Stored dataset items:
───

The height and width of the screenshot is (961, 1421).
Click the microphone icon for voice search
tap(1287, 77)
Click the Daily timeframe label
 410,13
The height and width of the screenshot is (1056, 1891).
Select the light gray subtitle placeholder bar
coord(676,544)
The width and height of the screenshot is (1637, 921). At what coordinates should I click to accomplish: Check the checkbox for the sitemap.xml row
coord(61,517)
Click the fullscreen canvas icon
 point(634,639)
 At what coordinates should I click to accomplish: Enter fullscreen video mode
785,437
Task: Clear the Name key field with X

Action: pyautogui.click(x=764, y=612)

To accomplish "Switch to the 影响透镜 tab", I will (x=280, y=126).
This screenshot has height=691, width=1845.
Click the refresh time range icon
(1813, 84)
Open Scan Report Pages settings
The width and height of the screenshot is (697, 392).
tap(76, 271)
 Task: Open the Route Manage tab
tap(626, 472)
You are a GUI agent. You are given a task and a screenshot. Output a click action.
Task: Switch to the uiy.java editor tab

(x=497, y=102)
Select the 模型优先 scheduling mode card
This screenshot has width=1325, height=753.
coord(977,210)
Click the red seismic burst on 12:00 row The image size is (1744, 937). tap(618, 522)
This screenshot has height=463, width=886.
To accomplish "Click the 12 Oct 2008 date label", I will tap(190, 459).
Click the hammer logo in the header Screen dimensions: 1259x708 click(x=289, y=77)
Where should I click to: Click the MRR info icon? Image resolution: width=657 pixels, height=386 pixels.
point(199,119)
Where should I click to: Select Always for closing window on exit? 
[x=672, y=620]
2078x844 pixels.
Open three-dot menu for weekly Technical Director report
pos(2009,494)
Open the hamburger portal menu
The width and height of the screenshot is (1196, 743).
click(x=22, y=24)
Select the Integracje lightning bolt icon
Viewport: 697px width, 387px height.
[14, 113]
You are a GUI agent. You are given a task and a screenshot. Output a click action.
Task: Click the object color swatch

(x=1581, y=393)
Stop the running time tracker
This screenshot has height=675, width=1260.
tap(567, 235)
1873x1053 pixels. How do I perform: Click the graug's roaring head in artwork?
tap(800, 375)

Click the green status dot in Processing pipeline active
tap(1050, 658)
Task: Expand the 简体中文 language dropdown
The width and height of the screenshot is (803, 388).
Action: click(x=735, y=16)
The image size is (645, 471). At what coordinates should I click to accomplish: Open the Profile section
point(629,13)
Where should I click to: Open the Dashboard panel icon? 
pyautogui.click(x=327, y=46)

───

A line belongs in the answer if it contains the word "will"; copy every such line from the data above.

To accomplish "Switch to the 影响透镜 tab", I will (x=280, y=126).
To accomplish "Click the 12 Oct 2008 date label", I will tap(190, 459).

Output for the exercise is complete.